We found the source of the query string URLs to be from an external site that has a link to us but it's a buggy site so filtering on the page adds the string to our URL, so Google can find them and thinks they're significant.
Long question short, has anyone had trouble like this? Getting weird parameter / query URLs to get out of the index in favor of the non-parameter folder? Is it possible the main folder page got hit with Penguin and is "banned?" Still, I don't know why Google would go out of it's way to rank query string copy pages in its place if that were the case. Any help greatly appreciated.
An example of the URL looks like this:
domain.com/page/?CustomerSubscriptionTrack1PageSize=1&CustomerSubscriptionTrack1Order=Sorter_ID&CustomerSubscriptionTrack1Dir=ASC&CustomerSubscriptionTrack1Page=3&WorkOrder_TBLOrder=Sorter_AssetID&WorkOrder_TBLDir=ASC&ID=106 -
Hey James, sorry to hear you're getting blasted by negative links and appreciate your responses here.

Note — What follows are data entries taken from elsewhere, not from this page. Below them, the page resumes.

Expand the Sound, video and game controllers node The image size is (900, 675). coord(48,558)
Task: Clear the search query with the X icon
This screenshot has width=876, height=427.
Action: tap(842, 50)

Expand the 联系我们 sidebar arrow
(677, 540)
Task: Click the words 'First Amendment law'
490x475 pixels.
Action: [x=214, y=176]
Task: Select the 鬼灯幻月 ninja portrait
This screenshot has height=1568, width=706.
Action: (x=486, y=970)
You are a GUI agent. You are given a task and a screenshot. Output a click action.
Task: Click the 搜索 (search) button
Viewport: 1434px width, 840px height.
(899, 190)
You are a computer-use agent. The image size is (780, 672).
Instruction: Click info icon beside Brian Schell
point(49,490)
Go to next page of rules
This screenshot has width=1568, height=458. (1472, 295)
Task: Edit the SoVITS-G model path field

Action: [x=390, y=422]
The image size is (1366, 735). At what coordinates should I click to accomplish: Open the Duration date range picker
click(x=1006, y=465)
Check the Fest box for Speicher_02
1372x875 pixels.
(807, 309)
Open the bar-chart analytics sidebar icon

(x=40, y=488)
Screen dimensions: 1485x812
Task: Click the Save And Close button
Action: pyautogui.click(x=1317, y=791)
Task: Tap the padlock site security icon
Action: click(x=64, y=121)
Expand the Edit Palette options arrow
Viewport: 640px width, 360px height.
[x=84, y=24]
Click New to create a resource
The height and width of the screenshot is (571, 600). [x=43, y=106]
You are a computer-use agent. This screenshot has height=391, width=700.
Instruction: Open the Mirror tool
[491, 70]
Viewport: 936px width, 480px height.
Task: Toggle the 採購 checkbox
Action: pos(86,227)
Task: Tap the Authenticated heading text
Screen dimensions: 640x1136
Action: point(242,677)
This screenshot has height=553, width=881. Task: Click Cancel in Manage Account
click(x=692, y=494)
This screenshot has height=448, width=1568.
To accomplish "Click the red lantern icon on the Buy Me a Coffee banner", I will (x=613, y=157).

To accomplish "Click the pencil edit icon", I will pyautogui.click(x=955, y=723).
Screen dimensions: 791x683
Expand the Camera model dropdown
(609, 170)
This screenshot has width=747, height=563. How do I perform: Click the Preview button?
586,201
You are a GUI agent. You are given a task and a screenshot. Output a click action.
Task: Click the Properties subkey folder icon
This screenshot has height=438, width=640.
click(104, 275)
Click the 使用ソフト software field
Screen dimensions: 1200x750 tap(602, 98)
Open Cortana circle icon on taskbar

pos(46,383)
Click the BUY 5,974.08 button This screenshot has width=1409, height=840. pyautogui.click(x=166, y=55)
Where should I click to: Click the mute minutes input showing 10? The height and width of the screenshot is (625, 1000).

I actually sorted this one out (fingers crossed it stays that way) by having the dev team implement a redirect rule that 301 redirects any query string back to the folder we want ranking. Similar signal to what the canonical tag would send but in my opinion a stronger signal since there is no longer a way to reach those weird query string URLs with a 200 response.
Once that was implemented the appropriate page was right back to its old high ranking position and the query strings are hardly to be seen in the index and are no longer preferred to the old ranking page - so looks like all is right with the world again.
We also disavowed the domain that was the source of many of the query string URLs. I don't think it was a case of negative SEO - just bad coding on their side. I'm not sure what exactly did the trick but I suspect strongly that the 301 redirects is what solidified the index due tot the strong correlation of that change with ranking recovery.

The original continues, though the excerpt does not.